→ LISTED RECORDS
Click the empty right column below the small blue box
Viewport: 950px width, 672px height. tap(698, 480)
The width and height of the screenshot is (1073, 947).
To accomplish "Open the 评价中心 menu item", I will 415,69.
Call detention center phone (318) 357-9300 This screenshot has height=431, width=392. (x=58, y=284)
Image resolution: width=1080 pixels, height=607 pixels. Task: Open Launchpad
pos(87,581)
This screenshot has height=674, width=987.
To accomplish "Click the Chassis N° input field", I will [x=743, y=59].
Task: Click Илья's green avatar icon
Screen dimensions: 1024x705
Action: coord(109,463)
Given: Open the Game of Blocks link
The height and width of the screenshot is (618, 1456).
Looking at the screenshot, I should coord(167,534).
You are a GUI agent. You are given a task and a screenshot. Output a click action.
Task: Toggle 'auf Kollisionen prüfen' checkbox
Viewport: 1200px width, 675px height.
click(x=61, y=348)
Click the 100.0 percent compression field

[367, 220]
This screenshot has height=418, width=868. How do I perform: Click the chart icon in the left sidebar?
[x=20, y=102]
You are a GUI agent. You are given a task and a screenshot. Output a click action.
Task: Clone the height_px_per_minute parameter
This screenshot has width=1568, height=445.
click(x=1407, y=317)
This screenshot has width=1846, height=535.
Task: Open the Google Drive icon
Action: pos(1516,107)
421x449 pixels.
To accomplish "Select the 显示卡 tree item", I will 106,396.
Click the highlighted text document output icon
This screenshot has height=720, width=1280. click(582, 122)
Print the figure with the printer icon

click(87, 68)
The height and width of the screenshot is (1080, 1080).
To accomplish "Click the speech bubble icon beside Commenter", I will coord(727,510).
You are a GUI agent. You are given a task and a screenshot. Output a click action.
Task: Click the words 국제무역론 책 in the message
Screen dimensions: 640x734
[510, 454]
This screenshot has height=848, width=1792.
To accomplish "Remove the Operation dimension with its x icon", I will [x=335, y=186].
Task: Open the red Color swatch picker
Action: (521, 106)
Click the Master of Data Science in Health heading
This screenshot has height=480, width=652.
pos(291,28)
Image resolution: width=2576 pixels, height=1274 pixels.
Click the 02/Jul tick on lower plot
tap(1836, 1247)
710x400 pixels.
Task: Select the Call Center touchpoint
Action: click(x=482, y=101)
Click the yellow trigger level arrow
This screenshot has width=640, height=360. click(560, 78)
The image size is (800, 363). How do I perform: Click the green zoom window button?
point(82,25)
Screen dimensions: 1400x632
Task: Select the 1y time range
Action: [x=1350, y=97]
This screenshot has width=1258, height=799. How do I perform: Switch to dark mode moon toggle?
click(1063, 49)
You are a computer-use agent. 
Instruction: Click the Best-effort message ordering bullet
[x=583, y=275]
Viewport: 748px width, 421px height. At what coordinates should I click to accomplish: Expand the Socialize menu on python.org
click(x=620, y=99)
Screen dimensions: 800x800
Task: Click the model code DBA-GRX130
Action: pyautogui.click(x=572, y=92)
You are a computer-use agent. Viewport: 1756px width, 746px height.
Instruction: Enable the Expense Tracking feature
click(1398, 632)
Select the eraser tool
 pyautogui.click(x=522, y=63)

→ TASK DETAILS
Please count the lines in the items above that contain the word "Instruction" and reply with the number alone.

→ EXERCISE RESPONSE
2